What did you spend your first salary on?

A man counts money.

Photo credit: Dennis Onsongo | Nation Media Group

A relative amused me the other day when he recounted how two young men that worked for him approached him and asked whether he could help them buy gold-plated “teeth” from a certain online store.

This relative, an easy-going man in his mid-forties, is carrying out some construction, and the two young men, barely in their twenties, are some of the workers at the site – they earn Sh500 a day.

They did not own smart phones, which is why they wanted him to buy the tooth caps, one each, on their behalf. As he told this story, he looked both bemused and aghast.

He could not, for the life of him, understand why someone would waste their hard-earned money (the two spent most of their day hauling stones and cement around the site), on fake ‘teeth’ that they did not need, and which would make them look ridiculous anyway. It would, he said, have made more sense if they’d have saved up that money to buy smartphones.

I shook my head and pointed out that he was allowing himself to age too fast, surely he remembered how frivolous he had been in his teens, doing things that only made sense to him and his peers.

Wealthy barons

 The ‘gold’ teeth, I told him, were probably to impress the girls, rapper-style, that the last thing on these young men’s minds was investing their sweat money on something that could give birth to something bigger.
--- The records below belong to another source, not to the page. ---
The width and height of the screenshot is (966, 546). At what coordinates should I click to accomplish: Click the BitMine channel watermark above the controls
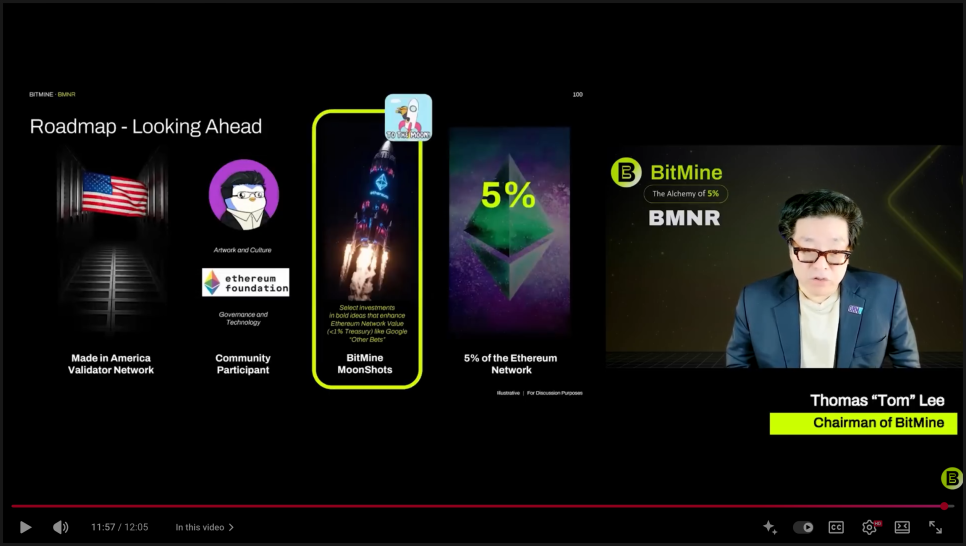[x=951, y=478]
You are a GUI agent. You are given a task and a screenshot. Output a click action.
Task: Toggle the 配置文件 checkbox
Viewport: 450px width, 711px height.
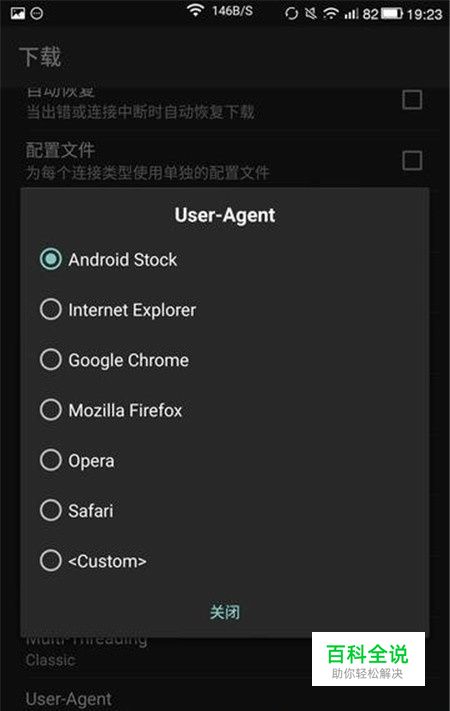(412, 161)

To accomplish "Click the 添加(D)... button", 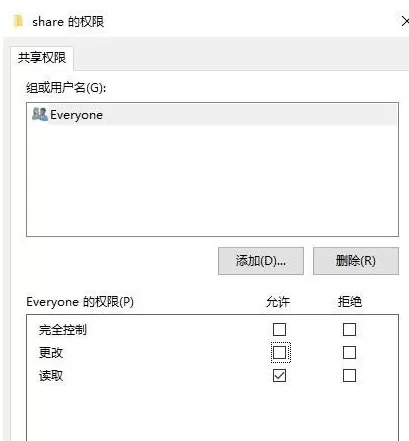I will click(261, 261).
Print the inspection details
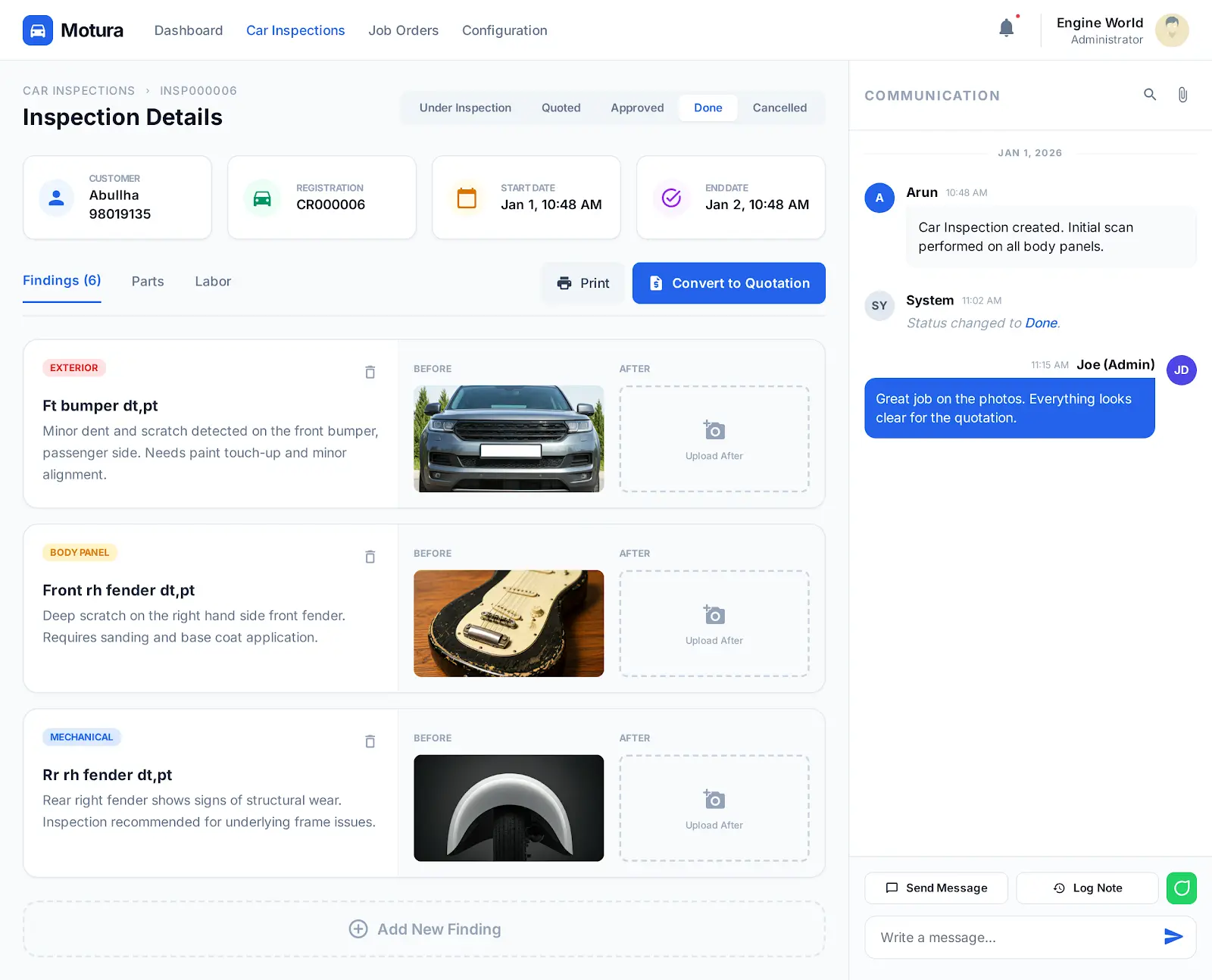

To begin with, they probably still lived with their parents and ate their mothers’ food, therefore they had no pressing responsibilities competing for their money. They could, therefore, afford to be frivolous and do things that did not make sense. For a while at least.

The fact is that had most of us started investing or using our money wisely when we got our very first salary, many of us would be wealthy barons right now – I, for instance, as you read this, would be sipping something cold and refreshing in a dainty wine glass somewhere on a private beach, devoid of any money-induced worries.

Gold-plated tooth cap

 But I guess that we have to go through certain phases of life, and each phase has its own demands. In my early twenties, like these two youths, I spent my money on things that I did not need, and even though it did not occur to me to get a gold-plated tooth cap, I bought too many handbags and pairs of shoes that I didn’t need, and ended up wearing only three of those many pairs.

Speaking of things that don’t make sense, the other day, my 10-year-old son found me preparing to go to work, and after observing me quizzically for a few seconds as I carefully prepped my eyebrows, he asked me why I “cut” my eyebrows and then “draw” them back again. “It doesn’t make sense,” he concluded, and then he walked away.

I had to pause and think about what he had just pointed out. Indeed, why do we women tweeze and trim our eyebrows only to draw the part that we got rid of back again? Children are very perceptive; I’ll give them that.

But I was telling you about the two men in search of jewellery for their teeth. Once my relative’s bewilderment wore off, he logged onto the online shop and found them what they were looking for.

The cheapest ‘gold-plated’ tooth cap was going for 200 bob, the most expensive costing about Sh3,000. Need I say that he was greatly relieved on their behalf when they chose the cheapest one?